Die MediaIEU-Tests sind ebenfalls keine medizinische Diagnostik und ersetzen weder einen Arzt noch einen Psychiater, Psychologen, Juristen, Finanzberater oder einen anderen zuständigen Fachmann. Ein systemischer Bericht darf einem Menschen keine klinische Diagnose zuweisen, keine Erkrankung bestimmen und nicht über die Daten hinausgehen, die im Rahmen der konkreten Untersuchung erhoben wurden.
Das Testergebnis ist keine Anweisung. Es zeigt die gegenwärtige Position des Menschen, innere Abweichungen, wiederkehrende Modelle und den Einfluss von Familie, Unternehmen oder Staat. Die endgültige Entscheidung bleibt beim Teilnehmer selbst. Die Diagnostik darf nicht zu einem weiteren äußeren System werden, das dem Menschen seine Selbstständigkeit nimmt und ihm vorschreibt, wie genau er leben muss.
Warum ein Mensch systemische Diagnostik benötigt
Die meisten Probleme werden erst in ihrer letzten Phase sichtbar. Ein Familienkonflikt wird nach einem schweren Streit bemerkt, ein Problem im Unternehmen nach Entlassungen oder einem Rückgang der Ergebnisse und eine Abhängigkeit vom Staat nach einer Gesetzesänderung oder dem Ende einer Unterstützung. Doch bereits vor einer offenen Krise verändern sich Verhalten, Wahl, Bedürfnisse und die Richtung des Geldes. Innere Abweichungen beginnen sich anzusammeln, bevor der Mensch ihre offensichtlichen Folgen erkennt.
Die MediaIEU-Tests sind dafür bestimmt, diese Veränderungen zu erkennen. Sie zeigen, wie der Mensch gegenwärtig handelt, warum er bestimmte Entscheidungen trifft, wo die Verbindung zwischen den Sektoren unterbrochen wird und auf welche Weise Familie, Unternehmen oder Staat seine Position beeinflussen. Ein solches Ergebnis benötigt keine Geschichten über eine verborgene Zukunft, weil die Grundlage des nächsten Lebensabschnitts bereits in der Gegenwart entsteht.

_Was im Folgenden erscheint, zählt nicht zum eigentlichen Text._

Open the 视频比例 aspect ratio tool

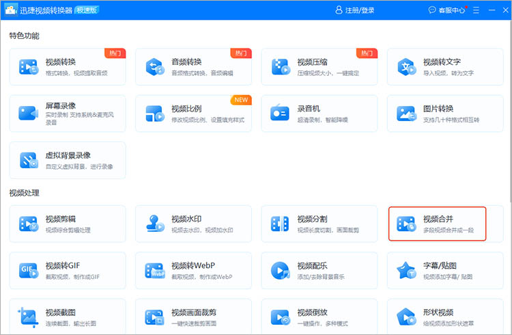[193, 113]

Genau deshalb nutzen auch Menschen, die im Bereich der Vorhersagen arbeiten, die MediaIEU-Tests und -Vorlesungen. Für eine inhaltliche Antwort benötigen sie Daten, eine Struktur und eine nachvollziehbare Kausalverbindung. Die bloße Behauptung, über eine besondere Gabe zu verfügen, genügt nicht, wenn die tatsächliche Position eines Menschen erklärt werden soll. Die MediaIEU-Methode errät die Zukunft nicht — sie zeigt das System aus Entscheidungen und Handlungen, das schrittweise die wahrscheinlichste weitere Richtung formt.